473,395 Members | 1,568 Online
Bytes | Software Development & Data Engineering Community
Post Job

Home Posts Topics Members FAQ

Join Bytes to post your question to a community of 473,395 software developers and data experts.

Problem with xml.dom parser and xmlns attribute

Hi,

I have a problem parsing html text with xmldom.

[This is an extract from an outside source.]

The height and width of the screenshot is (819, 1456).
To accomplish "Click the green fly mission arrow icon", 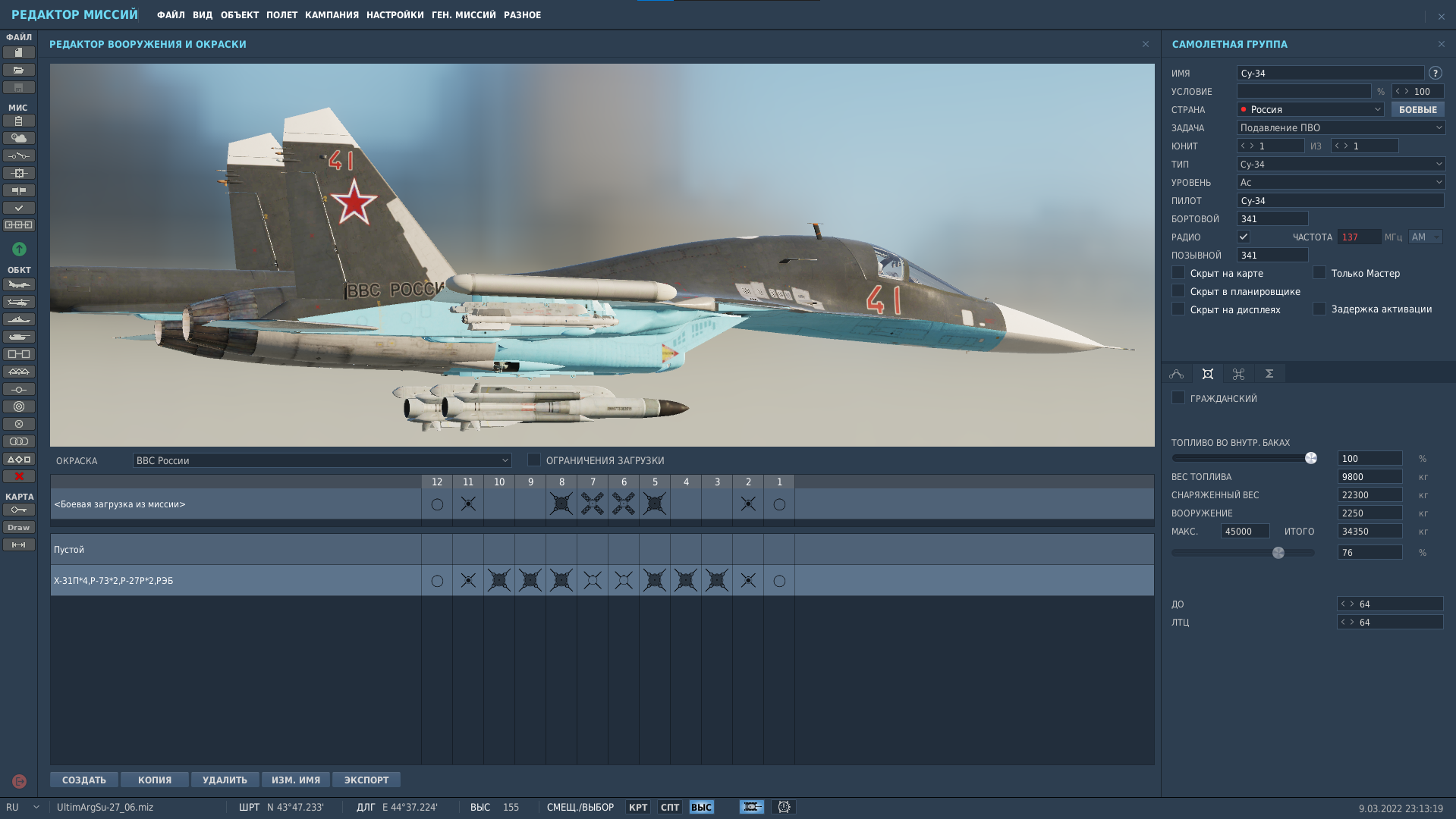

The following code
runs well:

--------------------------------------------
from xml.dom.ext.reader import HtmlLib
from xml.dom.ext import PrettyPrint

r = HtmlLib.Reader()
doc = r.fromString(
'''
<html>
<head>
</head>
<body>
<p>hallo welt
</body>
</html>
''')
PrettyPrint(doc)
--------------------------------------------

but if I replace <html> by <html xmlns="http://www.w3.org/1999/xhtml">
I get the error

Traceback (most recent call last):
File "xhtml.py", line 5, in ?
doc = r.fromString(
File "C:\PROGRA~1\Python23\lib\site-packages\_xmlplus\dom\ext\reader\HtmlLib.py", line 69, in fromString
return self.fromStream(stream, ownerDoc, charset)
File "C:\PROGRA~1\Python23\lib\site-packages\_xmlplus\dom\ext\reader\HtmlLib.py", line 27, in fromStream
self.parser.parse(stream)
File "C:\PROGRA~1\Python23\lib\site-packages\_xmlplus\dom\ext\reader\Sgmlop.py", line 57, in parse
self._parser.parse(stream.read())
File "C:\PROGRA~1\Python23\lib\site-packages\_xmlplus\dom\ext\reader\Sgmlop.py", line 160, in finish_starttag
unicode(value, self._charset))
File "C:\PROGRA~1\Python23\lib\site-packages\_xmlplus\dom\Element.py", line 177, in setAttributeNS
attr = self.ownerDocument.createAttributeNS(namespaceURI, qualifiedName)
File "C:\PROGRA~1\Python23\lib\site-packages\_xmlplus\dom\Document.py", line 139, in createAttributeNS
raise NamespaceErr()
xml.dom.NamespaceErr: Invalid or illegal namespace operation
Exit code: 1


A lot of HTML documents on Internet have this xmlns=.... Are
they wrong or is this a PyXML bug?

Mit freundlichen Gruessen,

Peter Maas

--
-------------------------------------------------------------------
Peter Maas, M+R Infosysteme, D-52070 Aachen, Hubert-Wienen-Str. 24
Tel +49-241-93878-0 Fax +49-241-93878-20 eMail pe********@mplusr.de
-------------------------------------------------------------------

Jul 18 '05 #1
4 4460

"Peter Maas" <pe********@mplusr.de> wrote in message news:c6**********@swifty.westend.com...
but if I replace <html> by <html xmlns="http://www.w3.org/1999/xhtml"> A lot of HTML documents on Internet have this xmlns=.... Are
they wrong or is this a PyXML bug?


If they are genuine XHTML documents, they should be well-formed XML,
so you should be able to use an XML rather than an SGML parser.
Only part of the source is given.